Numerical Analysis MCQ Quiz - Objective Question with Answer for Numerical Analysis - Download Free PDF

Concept:

Polynomial Interpolation:

• A unique polynomial of degree ≤ n passes through (n+1) points.
• We are given that \( f(x) \) is degree ≤ 2 interpolating 3 points.
• The polynomial \( f(x) + g(x) \) is of degree ≤ 3 interpolating 4 points.
• We can compute both \( f(x) \) and \( h(x) = f(x) + g(x) \) using interpolation and then evaluate required values.

Calculation:

Given,

\( f(x) \) interpolates points: (-1, 2), (0, 1), (1, 2)

\( f(x) = x^2 + 1 \Rightarrow f(3) = 10, \, f(5) = 26 \)

From interpolation of \( f(x) + g(x) \) through: (-1, 2), (0, 1), (1, 2), (2, 17)
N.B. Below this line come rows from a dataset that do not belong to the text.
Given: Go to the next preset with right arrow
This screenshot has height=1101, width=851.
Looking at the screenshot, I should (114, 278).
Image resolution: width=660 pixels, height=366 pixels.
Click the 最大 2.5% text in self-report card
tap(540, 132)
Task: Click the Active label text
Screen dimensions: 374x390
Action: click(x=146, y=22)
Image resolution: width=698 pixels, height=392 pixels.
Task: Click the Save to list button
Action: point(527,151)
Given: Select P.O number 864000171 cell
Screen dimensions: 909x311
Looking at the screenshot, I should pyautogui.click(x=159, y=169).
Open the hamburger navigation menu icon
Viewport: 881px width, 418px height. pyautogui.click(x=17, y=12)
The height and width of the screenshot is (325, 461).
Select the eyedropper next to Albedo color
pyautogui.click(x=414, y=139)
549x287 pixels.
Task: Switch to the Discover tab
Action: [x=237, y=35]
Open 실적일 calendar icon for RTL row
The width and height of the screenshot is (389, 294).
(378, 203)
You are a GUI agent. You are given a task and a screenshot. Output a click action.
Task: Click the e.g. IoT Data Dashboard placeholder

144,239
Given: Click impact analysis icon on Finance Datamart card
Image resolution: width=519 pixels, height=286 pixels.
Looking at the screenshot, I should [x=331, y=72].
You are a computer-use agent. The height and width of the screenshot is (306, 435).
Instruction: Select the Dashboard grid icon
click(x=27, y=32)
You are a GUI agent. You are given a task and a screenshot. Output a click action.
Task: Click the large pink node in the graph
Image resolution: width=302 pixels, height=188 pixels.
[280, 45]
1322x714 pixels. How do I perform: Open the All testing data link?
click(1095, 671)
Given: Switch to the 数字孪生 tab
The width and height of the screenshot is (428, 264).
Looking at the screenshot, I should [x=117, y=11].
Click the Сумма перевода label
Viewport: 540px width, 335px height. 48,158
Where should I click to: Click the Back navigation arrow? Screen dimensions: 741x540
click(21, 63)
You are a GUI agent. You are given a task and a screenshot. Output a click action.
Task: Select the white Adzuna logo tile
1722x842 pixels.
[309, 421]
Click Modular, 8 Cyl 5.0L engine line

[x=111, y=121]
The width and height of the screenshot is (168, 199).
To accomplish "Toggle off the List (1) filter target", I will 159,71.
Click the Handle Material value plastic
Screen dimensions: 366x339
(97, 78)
We obtain a cubic polynomial \( h(x) \) such that:

\( h(3) = 58, \, h(5) = 266 \)

⇒ \( g(3) = h(3) - f(3) = 58 - 10 = 48 \)

⇒ \( g(5) = h(5) - f(5) = 266 - 26 = 240 \)

Now evaluate the options:

Option 1: \( f(3) + g(3) = 10 + 48 = 58 \) Incorrect

Option 2: \( 2f(5) - g(3) = 2×26 - 48 = 52 - 48 = 4 \) Correct

Option 3: \( f(1) + g(3) = 2 + 48 = 50 \) Correct

Option 4: \( f(5) + g(3) = 26 + 48 = 74 \) Correct

∴ The correct options are: Option 2 , Option 3 and Option 4. 

Concept:

Quadrature Formula and Degree of Exactness:

• A quadrature formula is a numerical method to approximate the definite integral of a function over an interval.
• The degree of exactness of a quadrature formula is the highest degree of polynomial for which the formula integrates exactly.
• Given formula is: \( \int_{x_0}^{x_0+h} f(x)dx \approx \lambda h \left(f(x_0) + f(x_0+h)\right) + p h^3 \left(f''(x_0) + f''(x_0+h)\right) \)
• To determine \( \lambda \) and \( p \), compare both sides using the Taylor series expansion of \( f(x) \) around \( x_0 \).

Calculation:

Given,

Exact integral of \( f(x) \):

\( \int_{x_0}^{x_0+h} \left[ f(x_0) + f'(x_0)(x - x_0) + \frac{f''(x_0)}{2}(x - x_0)^2 + \frac{f'''(x_0)}{6}(x - x_0)^3 \right] dx \)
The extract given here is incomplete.